Défense de la colline 677
À la mi‑avril,
les Chinois se retirent tout juste passé le 38e parallèle. Ceci
fait partie d’un plan visant à attirer les forces de l’ONU dans une position où
elles auraient été vulnérables à une contre‑attaque majeure qui est déclenchée
contre l’armée de la Corée du Sud le 22 avril 1951. L’offensive chinoise déloge
les Coréens du Sud et, le lendemain, la brigade britannique reçoit l’ordre de
protéger le retrait de la Corée du Sud par la vallée de la rivière Kapyong,
située à environ 20 kilomètres au sud du 38e parallèle, au
centre de la Corée.
Le saviez-vous ?
Vers la fin de la Deuxième Guerre mondiale, la péninsule coréenne, contrôlée par les Japonais, est libérée par les forces soviétiques et américaines. Les troupes soviétiques occupent le pays au nord du 38e parallèle, les Américains l’occupent au sud. Après la guerre, la République de Corée pro‑occidentale est ensuite fondée dans le sud. Peu après, la République populaire démocratique de Corée communiste est déclarée dans le nord (voir Guerre de Corée).

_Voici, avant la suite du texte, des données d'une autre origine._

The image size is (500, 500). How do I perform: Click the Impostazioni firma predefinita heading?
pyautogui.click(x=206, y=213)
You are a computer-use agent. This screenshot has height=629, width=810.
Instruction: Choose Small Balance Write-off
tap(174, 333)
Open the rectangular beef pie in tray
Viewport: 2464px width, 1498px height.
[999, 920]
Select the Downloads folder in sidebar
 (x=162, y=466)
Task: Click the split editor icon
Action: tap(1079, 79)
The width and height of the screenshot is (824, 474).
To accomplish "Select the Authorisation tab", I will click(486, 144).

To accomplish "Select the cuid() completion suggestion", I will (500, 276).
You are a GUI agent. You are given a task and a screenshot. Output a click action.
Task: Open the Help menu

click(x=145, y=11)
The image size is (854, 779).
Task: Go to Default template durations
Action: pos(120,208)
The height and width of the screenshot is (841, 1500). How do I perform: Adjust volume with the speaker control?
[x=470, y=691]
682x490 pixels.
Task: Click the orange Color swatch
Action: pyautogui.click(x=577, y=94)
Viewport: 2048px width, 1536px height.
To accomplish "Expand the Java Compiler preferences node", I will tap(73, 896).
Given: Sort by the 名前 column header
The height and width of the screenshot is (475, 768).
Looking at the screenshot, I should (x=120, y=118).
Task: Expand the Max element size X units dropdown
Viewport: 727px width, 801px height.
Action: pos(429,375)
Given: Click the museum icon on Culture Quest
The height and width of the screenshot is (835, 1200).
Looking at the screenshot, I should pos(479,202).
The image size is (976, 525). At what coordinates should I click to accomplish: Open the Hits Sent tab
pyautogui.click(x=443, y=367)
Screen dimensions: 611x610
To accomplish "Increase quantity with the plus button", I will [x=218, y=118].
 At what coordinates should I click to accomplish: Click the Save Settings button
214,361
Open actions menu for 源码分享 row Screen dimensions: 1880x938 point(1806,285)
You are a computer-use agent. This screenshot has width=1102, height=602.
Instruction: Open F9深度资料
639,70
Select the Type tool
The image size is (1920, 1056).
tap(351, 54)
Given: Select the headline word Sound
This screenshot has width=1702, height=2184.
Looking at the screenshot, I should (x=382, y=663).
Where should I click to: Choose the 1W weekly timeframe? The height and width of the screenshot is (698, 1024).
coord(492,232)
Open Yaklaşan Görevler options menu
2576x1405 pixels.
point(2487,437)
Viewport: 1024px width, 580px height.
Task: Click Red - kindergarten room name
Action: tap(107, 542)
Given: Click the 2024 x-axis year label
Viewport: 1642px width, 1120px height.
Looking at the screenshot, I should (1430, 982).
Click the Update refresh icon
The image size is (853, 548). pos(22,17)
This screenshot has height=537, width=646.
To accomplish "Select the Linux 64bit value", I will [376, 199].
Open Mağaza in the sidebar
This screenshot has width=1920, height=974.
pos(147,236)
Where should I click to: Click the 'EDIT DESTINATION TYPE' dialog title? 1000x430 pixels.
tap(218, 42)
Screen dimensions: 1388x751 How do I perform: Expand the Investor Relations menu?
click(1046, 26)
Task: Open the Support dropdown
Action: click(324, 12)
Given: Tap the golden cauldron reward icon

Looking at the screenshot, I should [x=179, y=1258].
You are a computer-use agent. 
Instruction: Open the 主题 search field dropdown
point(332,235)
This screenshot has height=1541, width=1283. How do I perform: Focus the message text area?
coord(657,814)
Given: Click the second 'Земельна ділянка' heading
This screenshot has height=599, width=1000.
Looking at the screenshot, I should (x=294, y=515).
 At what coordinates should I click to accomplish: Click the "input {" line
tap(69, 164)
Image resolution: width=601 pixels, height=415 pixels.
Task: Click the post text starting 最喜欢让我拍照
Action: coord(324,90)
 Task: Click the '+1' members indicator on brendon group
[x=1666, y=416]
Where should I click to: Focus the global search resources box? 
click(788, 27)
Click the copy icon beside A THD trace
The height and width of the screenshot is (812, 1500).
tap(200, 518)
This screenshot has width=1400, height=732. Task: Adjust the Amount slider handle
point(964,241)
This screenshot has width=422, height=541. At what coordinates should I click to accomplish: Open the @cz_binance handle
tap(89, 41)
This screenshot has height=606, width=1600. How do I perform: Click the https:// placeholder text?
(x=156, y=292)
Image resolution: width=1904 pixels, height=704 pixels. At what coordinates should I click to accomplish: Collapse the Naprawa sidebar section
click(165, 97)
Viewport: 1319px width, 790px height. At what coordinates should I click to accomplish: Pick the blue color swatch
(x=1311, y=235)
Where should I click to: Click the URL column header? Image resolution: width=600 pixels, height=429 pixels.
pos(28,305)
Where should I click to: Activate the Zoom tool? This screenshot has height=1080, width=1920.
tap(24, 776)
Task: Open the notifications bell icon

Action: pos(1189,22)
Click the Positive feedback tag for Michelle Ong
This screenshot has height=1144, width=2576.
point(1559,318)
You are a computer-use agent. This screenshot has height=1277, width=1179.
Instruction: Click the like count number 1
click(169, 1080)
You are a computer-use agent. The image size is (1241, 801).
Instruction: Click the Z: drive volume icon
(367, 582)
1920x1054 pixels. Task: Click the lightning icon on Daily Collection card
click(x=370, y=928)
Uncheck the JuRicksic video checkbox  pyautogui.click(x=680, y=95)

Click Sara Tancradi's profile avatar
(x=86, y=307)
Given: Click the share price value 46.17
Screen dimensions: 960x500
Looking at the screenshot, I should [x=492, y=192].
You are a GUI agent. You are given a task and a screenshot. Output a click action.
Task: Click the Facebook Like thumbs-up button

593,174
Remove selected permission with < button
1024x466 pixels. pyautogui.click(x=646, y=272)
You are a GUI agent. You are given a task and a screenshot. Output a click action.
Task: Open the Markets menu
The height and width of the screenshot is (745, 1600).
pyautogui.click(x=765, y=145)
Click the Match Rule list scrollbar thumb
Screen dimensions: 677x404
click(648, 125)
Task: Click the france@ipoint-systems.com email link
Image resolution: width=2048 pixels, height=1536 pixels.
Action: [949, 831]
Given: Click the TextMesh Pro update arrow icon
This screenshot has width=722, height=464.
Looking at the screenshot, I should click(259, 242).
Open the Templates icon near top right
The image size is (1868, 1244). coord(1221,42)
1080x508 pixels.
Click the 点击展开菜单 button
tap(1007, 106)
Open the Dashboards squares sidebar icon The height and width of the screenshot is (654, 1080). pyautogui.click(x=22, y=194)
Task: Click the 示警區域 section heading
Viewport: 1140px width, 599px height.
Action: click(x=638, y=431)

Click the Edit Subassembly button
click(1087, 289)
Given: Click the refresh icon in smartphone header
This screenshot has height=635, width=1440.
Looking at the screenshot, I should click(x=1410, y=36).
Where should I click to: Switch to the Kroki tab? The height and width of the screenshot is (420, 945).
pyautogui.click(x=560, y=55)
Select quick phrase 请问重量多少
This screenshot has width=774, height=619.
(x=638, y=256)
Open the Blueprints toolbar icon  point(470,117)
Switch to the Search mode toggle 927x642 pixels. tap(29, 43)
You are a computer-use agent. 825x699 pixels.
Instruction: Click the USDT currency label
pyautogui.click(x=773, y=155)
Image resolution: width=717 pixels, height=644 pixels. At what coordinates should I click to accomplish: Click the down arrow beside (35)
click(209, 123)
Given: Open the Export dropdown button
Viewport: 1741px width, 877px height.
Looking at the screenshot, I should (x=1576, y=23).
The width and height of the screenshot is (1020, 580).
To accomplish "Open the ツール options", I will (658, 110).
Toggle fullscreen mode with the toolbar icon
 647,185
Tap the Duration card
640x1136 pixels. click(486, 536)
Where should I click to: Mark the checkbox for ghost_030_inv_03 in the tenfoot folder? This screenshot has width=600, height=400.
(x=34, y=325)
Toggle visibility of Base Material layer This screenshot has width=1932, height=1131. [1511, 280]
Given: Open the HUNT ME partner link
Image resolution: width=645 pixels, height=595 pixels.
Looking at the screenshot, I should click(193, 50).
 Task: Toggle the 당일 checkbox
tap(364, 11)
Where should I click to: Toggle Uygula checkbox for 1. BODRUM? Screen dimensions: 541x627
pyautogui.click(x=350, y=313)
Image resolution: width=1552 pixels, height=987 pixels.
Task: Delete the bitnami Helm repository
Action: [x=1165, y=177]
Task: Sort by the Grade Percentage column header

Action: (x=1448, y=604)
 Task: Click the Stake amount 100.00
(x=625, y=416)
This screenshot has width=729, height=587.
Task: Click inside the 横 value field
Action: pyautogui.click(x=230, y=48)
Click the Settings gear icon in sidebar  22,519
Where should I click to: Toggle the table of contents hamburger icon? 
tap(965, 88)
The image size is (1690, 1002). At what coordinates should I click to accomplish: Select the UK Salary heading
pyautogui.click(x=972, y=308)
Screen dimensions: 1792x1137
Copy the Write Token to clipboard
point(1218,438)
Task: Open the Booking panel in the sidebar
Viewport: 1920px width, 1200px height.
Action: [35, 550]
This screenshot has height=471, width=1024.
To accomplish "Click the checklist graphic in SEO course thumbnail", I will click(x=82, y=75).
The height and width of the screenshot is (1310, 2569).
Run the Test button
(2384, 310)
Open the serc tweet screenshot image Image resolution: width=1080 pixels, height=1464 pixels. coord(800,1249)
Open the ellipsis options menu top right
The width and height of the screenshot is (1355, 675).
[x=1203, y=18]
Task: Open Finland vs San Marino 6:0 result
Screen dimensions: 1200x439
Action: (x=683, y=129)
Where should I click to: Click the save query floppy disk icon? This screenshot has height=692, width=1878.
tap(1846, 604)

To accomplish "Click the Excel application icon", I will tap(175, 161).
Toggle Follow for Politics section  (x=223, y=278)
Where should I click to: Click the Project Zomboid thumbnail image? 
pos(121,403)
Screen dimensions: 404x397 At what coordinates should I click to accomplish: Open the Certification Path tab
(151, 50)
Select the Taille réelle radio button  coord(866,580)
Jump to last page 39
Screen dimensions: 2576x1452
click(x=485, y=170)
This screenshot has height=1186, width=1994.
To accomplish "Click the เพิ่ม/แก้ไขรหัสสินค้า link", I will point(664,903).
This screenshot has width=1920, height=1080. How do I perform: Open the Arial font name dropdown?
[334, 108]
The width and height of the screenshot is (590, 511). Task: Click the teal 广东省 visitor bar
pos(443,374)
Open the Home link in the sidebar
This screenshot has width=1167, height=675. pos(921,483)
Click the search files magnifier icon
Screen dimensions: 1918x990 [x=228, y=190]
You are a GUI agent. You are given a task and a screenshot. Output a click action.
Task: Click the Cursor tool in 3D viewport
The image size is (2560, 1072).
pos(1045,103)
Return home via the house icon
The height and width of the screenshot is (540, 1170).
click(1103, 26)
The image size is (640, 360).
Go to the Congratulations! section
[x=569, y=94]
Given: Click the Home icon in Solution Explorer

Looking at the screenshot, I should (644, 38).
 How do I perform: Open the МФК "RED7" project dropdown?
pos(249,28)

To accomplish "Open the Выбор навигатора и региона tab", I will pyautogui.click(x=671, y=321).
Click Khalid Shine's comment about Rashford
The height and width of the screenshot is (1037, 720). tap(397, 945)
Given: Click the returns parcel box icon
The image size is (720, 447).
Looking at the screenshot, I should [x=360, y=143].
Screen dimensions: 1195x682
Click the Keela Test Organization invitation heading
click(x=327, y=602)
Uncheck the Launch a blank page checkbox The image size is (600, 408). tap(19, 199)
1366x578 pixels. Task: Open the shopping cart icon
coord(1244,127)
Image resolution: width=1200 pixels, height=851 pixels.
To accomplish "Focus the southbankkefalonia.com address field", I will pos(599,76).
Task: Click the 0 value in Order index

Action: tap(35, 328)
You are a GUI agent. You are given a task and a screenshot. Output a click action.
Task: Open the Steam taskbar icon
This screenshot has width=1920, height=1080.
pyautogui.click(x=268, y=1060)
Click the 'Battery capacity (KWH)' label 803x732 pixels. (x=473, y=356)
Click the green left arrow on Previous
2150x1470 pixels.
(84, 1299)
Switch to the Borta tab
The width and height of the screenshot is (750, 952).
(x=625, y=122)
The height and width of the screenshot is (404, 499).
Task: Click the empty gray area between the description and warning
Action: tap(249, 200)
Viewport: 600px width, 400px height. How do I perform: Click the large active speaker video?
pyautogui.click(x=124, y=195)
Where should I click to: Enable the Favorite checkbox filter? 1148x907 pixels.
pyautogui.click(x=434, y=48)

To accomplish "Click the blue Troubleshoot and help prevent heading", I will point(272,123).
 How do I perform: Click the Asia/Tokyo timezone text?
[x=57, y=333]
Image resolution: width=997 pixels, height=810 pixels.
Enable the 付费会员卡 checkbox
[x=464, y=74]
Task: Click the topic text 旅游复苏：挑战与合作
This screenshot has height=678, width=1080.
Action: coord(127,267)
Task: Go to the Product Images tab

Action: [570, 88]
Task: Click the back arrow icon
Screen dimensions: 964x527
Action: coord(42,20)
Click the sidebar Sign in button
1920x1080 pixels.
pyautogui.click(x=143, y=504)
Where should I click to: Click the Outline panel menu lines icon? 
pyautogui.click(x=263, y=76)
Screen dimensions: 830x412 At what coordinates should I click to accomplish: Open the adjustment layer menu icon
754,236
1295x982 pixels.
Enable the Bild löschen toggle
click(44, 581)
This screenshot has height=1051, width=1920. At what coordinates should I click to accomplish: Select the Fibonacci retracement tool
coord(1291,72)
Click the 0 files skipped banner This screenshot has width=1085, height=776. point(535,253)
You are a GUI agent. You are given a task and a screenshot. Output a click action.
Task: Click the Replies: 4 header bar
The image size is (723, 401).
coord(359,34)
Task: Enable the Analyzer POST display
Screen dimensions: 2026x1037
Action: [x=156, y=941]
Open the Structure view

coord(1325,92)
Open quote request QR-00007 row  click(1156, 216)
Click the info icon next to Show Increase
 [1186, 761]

Le 2 PPCLI et le 3e Bataillon du Royal Australian Regiment sont
affectés à des positions d’avant‑garde au sommet des collines, les Canadiens du
côté ouest de la vallée et les Australiens du côté est.
Les Australiens sont les plus touchés par l’attaque initiale et, après de violents combats, ils sont forcés de battre en retraite à la fin de la journée du 24 avril, après avoir perdu 155 hommes. Pendant que les Australiens se battent, Jim Stone ordonne à ses hommes, environ 700 soldats, de creuser des tranchées sur la colline 677 et de se préparer à repousser une large brigade des forces chinoises, estimée à près de 5000 hommes. Après avoir attaqué les Australiens, les Chinois se tournent alors contre le 2 PPCLI qui réussit, grâce à des combats acharnés toute la nuit du 24 au 25 avril, à bloquer l’avancée chinoise.
Alors là où j’étais, je voyais les Glosters [Gloucester Regiment] ils sont arrivés en premier, tout au bout, et ensuite de ce côté-là par rapport à eux, les Australiens, le Régiment royal australien, il était en dessous de la colline sur un autre tertre, ils étaient en contrebas. Je les voyais et ils s’en sont pris pas mal ce jour-là, et en bas pendant la nuit. Mais ensuite, les Glosters se sont fait complètement écraser dans leur vallée et ensuite les Australiens, c’est devenu tellement épouvantable pour eux qu’il a fallu qu’ils se retirent, en laissant ça ouvert. Et puis les Chinois sont arrivés des deux côtés à la fois et c’est comme ça qu’on s’est fait encercler, parce qu’aucun de nos flancs n’avait d’ouverture. (Lyle McIvor, 2 PPCLI)
Encerclés
À un
certain moment de la bataille, 400 soldats chinois descendent sur une seule
compagnie canadienne composée d’une centaine d’hommes, mais cette attaque est
repoussée. Le soldat Wayne Mitchell, bien qu’il soit blessé, charge l’ennemi à
trois reprises avec sa mitrailleuse Bren. Il obtient la médaille de conduite
distinguée pour ses efforts (voir Médaille).
Les
attaques des Chinois ont le plus souvent lieu la nuit, en vagues successives
d’assaut, utilisant une approche intensive et agressive de tirs de mortiers, de
grenades et de mitrailleuses près du front canadien. Durant la nuit du 24
avril, le poste de commandement du bataillon canadien est attaqué, et l’assaut
est repoussé par des tirs nourris.
Les soldats
chinois, en vagues incessantes, ont presque envahi la position de la compagnie
D. Après avoir mis ses hommes en sécurité dans des tranchées, le capitaine J.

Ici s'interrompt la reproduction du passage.